Zelfrapportages zijn notoir onbetrouwbaar. Als je een gemiddelde patiënt vraagt hoe de voorbije periode geweest is, dan blijkt het moeilijk om daar 'volledig' op te antwoorden. Bij oudere mensen met een vorm van dementie is dat uiteraard nog lastiger. Een empathische arts die z'n patiënten goed kent, merkt veranderingen op en gebruikt die informatie meteen in diagnose en behandeling. Maar alles opmerken is moeilijk, en al zeker verborgen signalen die een patiënt zelf niet in de gaten heeft. Kan AI hier hulp bieden? Ik denk het wel.
Een eerste manier waarop AI hier zinvol kan zijn, heeft intussen z'n weg gevonden naar de wachtkamer. Bingli, een imec-spin-off, bereidt het consultatiegesprek voor via een AI-chatbot. Door enkele vragen uit het intakegesprek vooraf al te stellen, komt er in het eigenlijke consultatiegesprek ruimte vrij om dieper in te gaan op een bepaald probleem, of om uitvoeriger te polsen bij een "was er verder nog iets?"-vraag.
Een tweede AI-toepassing gaat een stap verder. Naast de momentopnames van consultaties, zijn er almaar meer continue informatiebronnen voorhanden. Denk maar aan smartwatches, smartphones of sensoren in huis. Alles bij elkaar leveren die een massa extra data op over iemands levensstijl - en eventuele plotse afwijkingen daarin. Maar zo'n bulk aan ruwe data is natuurlijk niet erg bruikbaar voor een arts.
Een ander verhaal wordt het wanneer je die data verwerkt tot nuttige inzichten, die gepresenteerd worden in een dashboard. Dan zou je als huisarts veel sneller en beter de omstandigheden van een patiënt kunnen interpreteren. Je zou ook veel vroeger problemen kunnen zien aankomen, en preventiever kunnen werken.
Een concreet voorbeeld: vooraleer een patiënt van een trap valt, zijn er meestal al subtielere signalen geweest die verraden dat er iets aan de hand is met z'n gezondheid en mobiliteit. Een arts die langskomt kan, gevoed met extra informatie, specifieke vragen stellen over duizeligheid, iets wat anders misschien niet ter sprake zou komen. Door vroeger in te grijpen kan een val en bijbehorende hospitalisatie dan mogelijks vermeden worden.

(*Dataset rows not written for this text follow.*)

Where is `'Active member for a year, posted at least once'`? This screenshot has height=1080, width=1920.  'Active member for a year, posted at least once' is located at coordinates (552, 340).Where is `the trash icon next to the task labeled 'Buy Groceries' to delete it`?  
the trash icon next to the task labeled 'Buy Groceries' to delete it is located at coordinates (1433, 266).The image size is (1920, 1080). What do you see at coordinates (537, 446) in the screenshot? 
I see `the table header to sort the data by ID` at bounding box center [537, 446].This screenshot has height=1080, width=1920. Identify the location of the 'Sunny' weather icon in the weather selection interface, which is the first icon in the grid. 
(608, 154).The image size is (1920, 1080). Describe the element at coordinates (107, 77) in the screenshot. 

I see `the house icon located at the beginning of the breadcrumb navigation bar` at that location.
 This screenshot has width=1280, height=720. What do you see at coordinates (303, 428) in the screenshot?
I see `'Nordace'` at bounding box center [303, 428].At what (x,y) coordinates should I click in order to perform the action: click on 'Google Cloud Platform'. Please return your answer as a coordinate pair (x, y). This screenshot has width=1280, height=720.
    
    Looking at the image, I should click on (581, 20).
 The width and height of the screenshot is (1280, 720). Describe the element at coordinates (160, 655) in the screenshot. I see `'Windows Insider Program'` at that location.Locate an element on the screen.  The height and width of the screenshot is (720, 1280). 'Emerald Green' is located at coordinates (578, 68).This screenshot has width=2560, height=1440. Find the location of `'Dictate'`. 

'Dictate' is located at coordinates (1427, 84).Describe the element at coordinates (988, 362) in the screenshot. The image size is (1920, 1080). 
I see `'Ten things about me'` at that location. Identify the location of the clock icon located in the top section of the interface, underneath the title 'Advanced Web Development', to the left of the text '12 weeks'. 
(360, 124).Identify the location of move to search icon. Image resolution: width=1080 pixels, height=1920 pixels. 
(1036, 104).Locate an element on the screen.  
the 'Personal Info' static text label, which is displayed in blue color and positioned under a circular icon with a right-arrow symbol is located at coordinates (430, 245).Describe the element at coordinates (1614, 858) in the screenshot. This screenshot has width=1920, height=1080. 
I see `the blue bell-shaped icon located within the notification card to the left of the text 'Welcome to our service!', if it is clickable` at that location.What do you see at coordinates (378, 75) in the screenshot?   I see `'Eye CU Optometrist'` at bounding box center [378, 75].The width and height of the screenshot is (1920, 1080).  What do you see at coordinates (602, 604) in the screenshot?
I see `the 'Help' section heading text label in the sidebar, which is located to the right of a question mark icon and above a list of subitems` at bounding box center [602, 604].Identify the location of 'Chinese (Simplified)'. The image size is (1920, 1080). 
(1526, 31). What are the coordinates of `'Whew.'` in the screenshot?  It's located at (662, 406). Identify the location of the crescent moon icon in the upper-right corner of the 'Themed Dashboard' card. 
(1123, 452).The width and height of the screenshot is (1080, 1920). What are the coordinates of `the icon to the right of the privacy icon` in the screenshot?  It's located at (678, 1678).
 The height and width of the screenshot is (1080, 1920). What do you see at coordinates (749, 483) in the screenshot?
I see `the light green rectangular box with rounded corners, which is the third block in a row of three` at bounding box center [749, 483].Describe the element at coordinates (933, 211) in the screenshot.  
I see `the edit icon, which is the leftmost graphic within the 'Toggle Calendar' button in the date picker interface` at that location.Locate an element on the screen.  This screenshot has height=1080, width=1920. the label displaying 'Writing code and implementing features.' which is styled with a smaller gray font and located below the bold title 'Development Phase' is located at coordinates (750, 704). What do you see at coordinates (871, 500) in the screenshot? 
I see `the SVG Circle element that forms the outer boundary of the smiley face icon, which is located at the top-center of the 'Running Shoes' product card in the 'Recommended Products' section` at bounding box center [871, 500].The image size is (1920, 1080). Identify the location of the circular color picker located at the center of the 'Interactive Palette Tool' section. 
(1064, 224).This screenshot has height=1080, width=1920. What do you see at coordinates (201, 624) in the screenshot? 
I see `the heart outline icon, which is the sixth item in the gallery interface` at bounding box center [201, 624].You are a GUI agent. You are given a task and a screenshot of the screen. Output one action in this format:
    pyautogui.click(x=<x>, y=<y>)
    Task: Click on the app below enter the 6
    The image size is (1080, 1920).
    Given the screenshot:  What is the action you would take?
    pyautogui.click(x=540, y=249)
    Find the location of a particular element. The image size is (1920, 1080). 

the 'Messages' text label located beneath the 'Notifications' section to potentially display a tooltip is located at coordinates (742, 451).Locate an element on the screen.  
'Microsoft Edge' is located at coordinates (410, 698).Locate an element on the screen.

Moet elke arts dan maar data-specialist worden?
Moet elke arts dan maar data-specialist worden? Dat lijkt me niet. De inzichten uit de data moeten eenvoudig gepresenteerd worden tijdens de consultatie. Onderzoekers van imec hebben zich in het project 'Protego' (een samenwerking van IDLab-imec met Televic Healthcare, Z-Plus, Amaron & ML2Grow) gebogen over een dashboard, waarin data van sensoren in huis, smartwatches, smartphones en sensoren op de deuren en koelkast meegenomen werden.
De onderzoekers trainden een AI-algoritme eerst op historische data van een groep proefpersonen om activiteiten te gaan herkennen. Dat gebeurde in het HomeLab (een experimenteerruimte van UGent-imec voor nieuwe residentiële technologietoepassingen met ruim 300 sensoren) met een groep van 31 proefpersonen die er meerdere dagen en nachten verbleven.
Het AI-algoritme werd getraind om dagdagelijkse activiteiten zoals eten, slapen, en televisiekijken, te gaan herkennen: sensoren maken duidelijk wanneer de koelkast geopend wordt, een smartwatch registreert de hartslagvariabiliteit of bewegingen van de hand, bewegingssensoren lokaliseren de persoon in huis,...
In een tweede fase werd het algoritme gepersonaliseerd om de gewoontes van één specifieke proefpersoon te leren kennen. Tot slot werd ook andere informatie, die vandaag vaak al door zorgverstrekkers verzameld wordt, toegevoegd aan de datamix: de wensen en verlangens van een patiënt, zijn of haar gezinssituatie, de locaties van eventuele sensoren in huis. Vervolgens werd de rekenkracht van zelflerende algoritmes losgelaten op die data. Resultaat: een reeks inzichten verschijnt in het dashboard.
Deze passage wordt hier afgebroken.